Liste des tâches
1. Reproduisez le passage sur les motifs d'appel de Phostech, en commençant par « MOTIFS D’APPEL DE » et en poursuivant jusqu'à « insuffisance de divulgation. ».
2. Répondez aux questions suivantes à l'aide du passage sur les motifs d'appel de Phostech.
(a) Selon Phostech, quel mot de la revendication 3 du brevet ‘115 la juge de première instance a-t-elle mal interprété ?
(b) Quelle revendication du brevet ’366 fait mention d'une « source de carbone » ?
(c) Pour quelle raison Phostech soutient-elle que cette revendication est invalide ?

Section du document
....
MOTIFS D’APPEL DE PHOSTECH

[24]           Phostech, qui est maintenant représentée par de nouveaux avocats, n’a interjeté appel de la décision de la juge de première instance que relativement à deux motifs limités. En ce qui concerne la conclusion selon laquelle il y avait eu contrefaçon de la revendication 3 du brevet ‘115, Phostech a soutenu que la juge de première instance avait commis une erreur dans son interprétation de la revendication 3, plus particulièrement dans son interprétation du mot « carbone ». En ce qui concerne le brevet ’366, Phostech a soutenu que le brevet est invalide parce que la revendication 26 fait mention d’une « source de carbone », alors que dans le mémoire descriptif du brevet, il est question uniquement de l’utilisation du carbone seul, de sorte que la revendication est invalide pour insuffisance de divulgation.
....
Extrait du jeu de données
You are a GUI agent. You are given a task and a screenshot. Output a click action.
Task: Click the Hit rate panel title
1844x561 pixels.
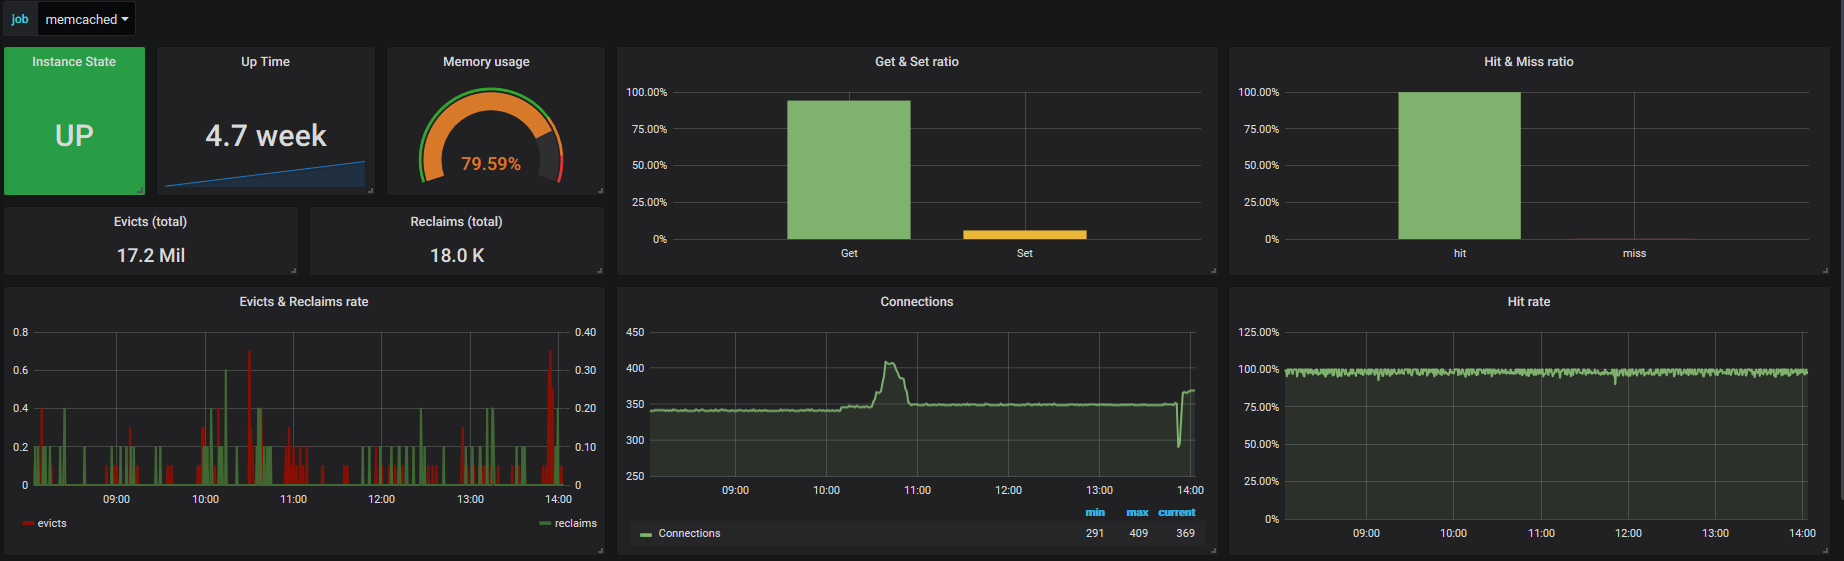pyautogui.click(x=1528, y=302)
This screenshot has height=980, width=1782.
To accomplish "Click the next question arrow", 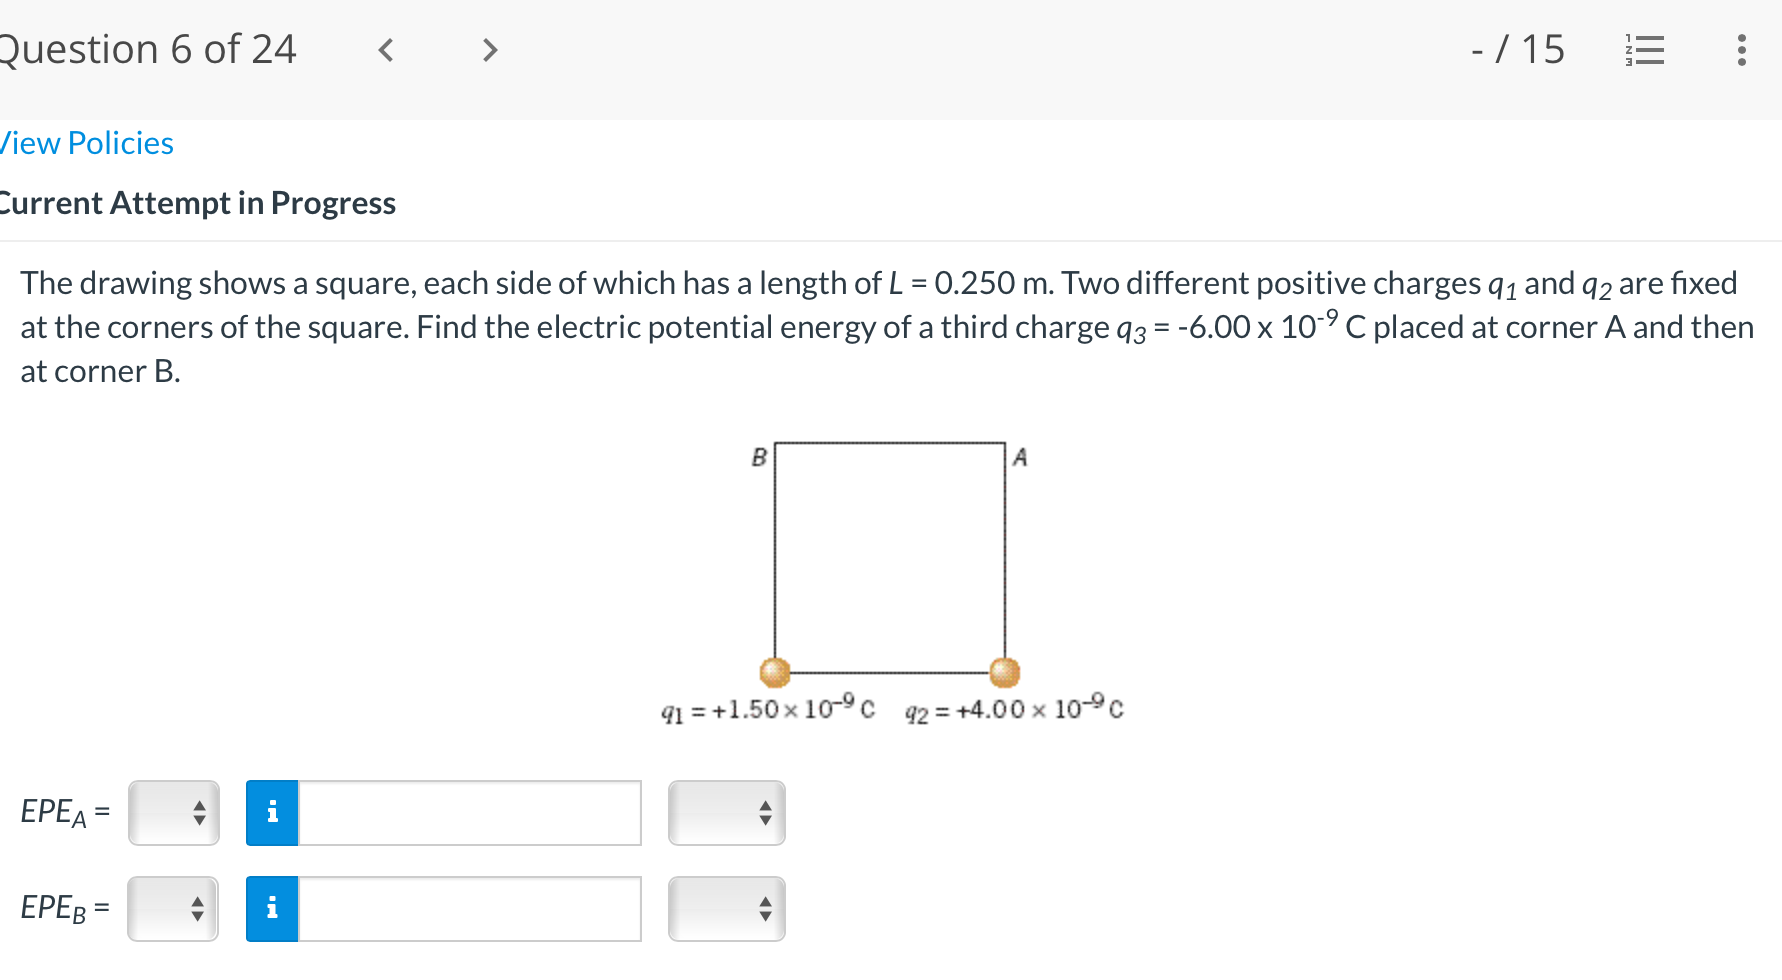I will pos(489,50).
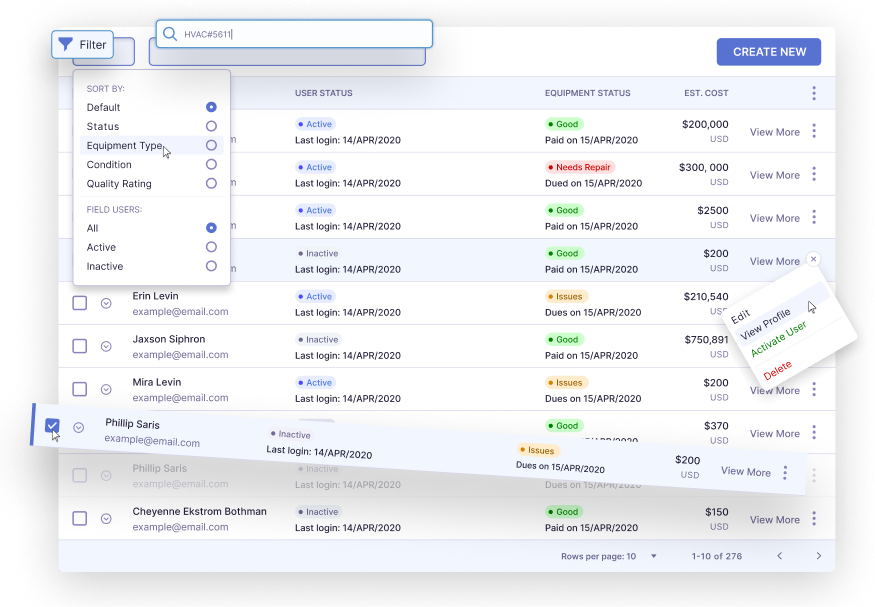
Task: Go to previous page arrow
Action: (x=780, y=556)
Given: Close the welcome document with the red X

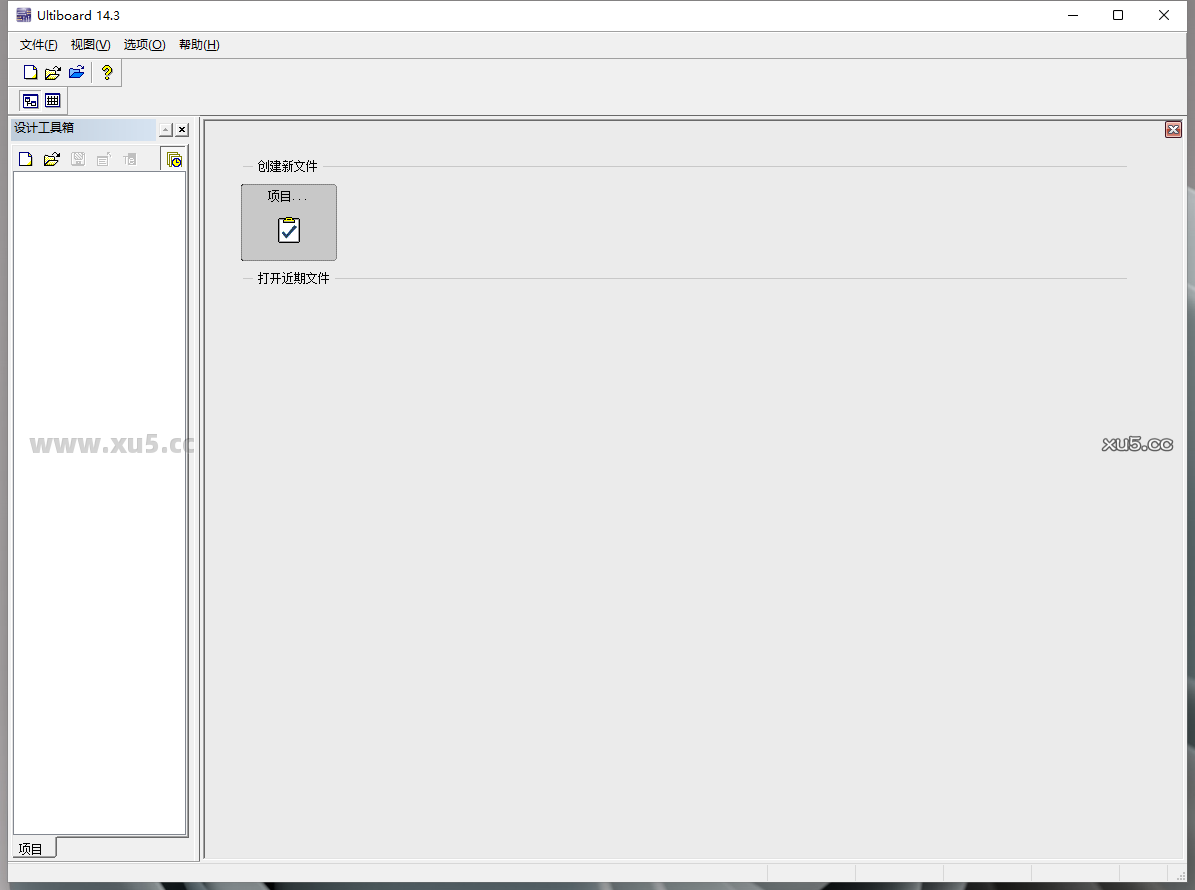Looking at the screenshot, I should point(1172,129).
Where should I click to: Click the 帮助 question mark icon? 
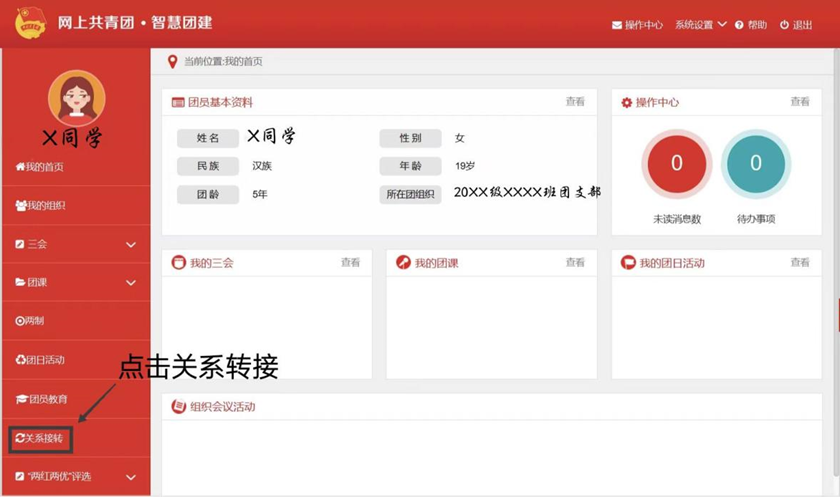pos(739,25)
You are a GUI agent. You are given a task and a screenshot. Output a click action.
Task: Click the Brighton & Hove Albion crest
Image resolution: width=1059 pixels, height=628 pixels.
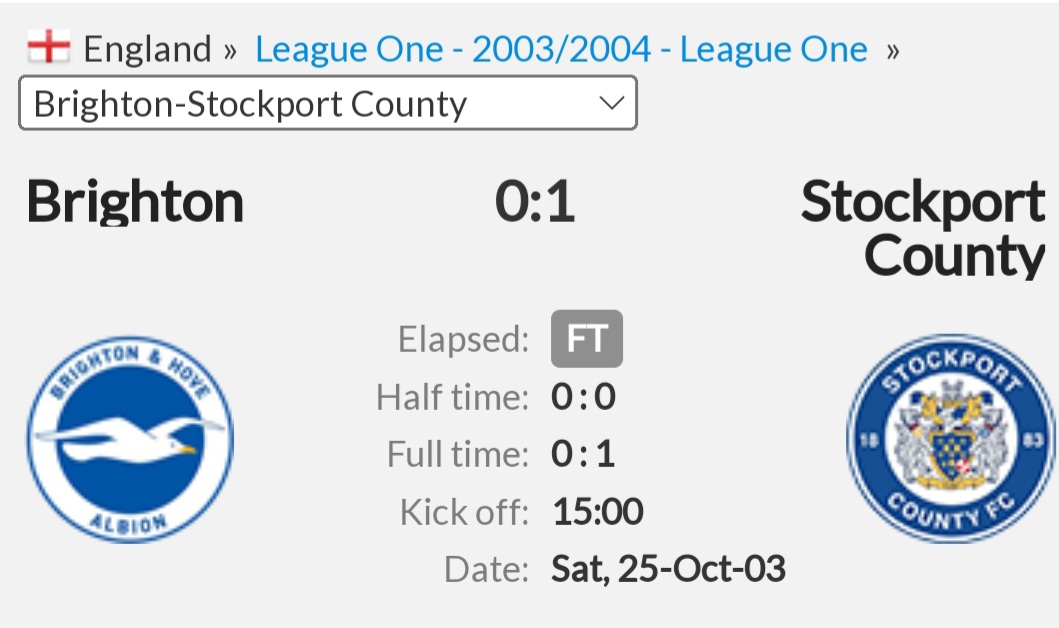point(130,440)
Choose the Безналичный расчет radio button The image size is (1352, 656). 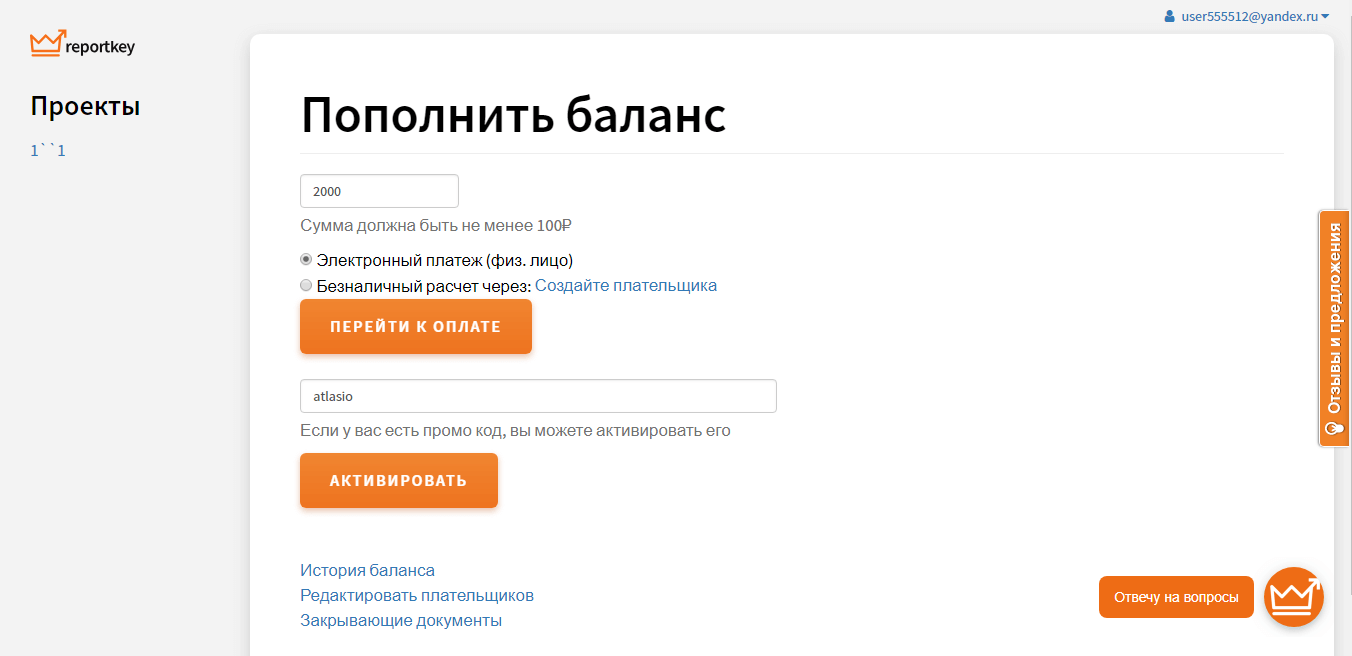(306, 285)
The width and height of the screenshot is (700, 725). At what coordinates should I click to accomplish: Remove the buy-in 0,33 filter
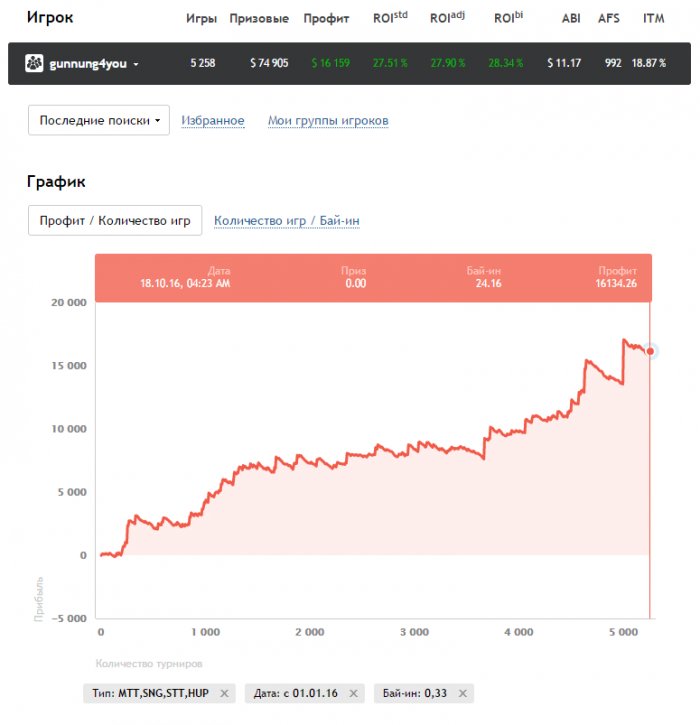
....
Corrigé des tâches
1.
MOTIFS D’APPEL DE PHOSTECH

[24]           Phostech, qui est maintenant représentée par de nouveaux avocats, n’a interjeté appel de la décision de la juge de première instance que relativement à deux motifs limités. En ce qui concerne la conclusion selon laquelle il y avait eu contrefaçon de la revendication 3 du brevet ‘115, Phostech a soutenu que la juge de première instance avait commis une erreur dans son interprétation de la revendication 3, plus particulièrement dans son interprétation du mot « carbone ». En ce qui concerne le brevet ’366, Phostech a soutenu que le brevet est invalide parce que la revendication 26 fait mention d’une « source de carbone », alors que dans le mémoire descriptif du brevet, il est question uniquement de l’utilisation du carbone seul, de sorte que la revendication est invalide pour insuffisance de divulgation.

2.
(a) Le mot « carbone ».
(b) La revendication 26.
(c) Pour insuffisance de divulgation.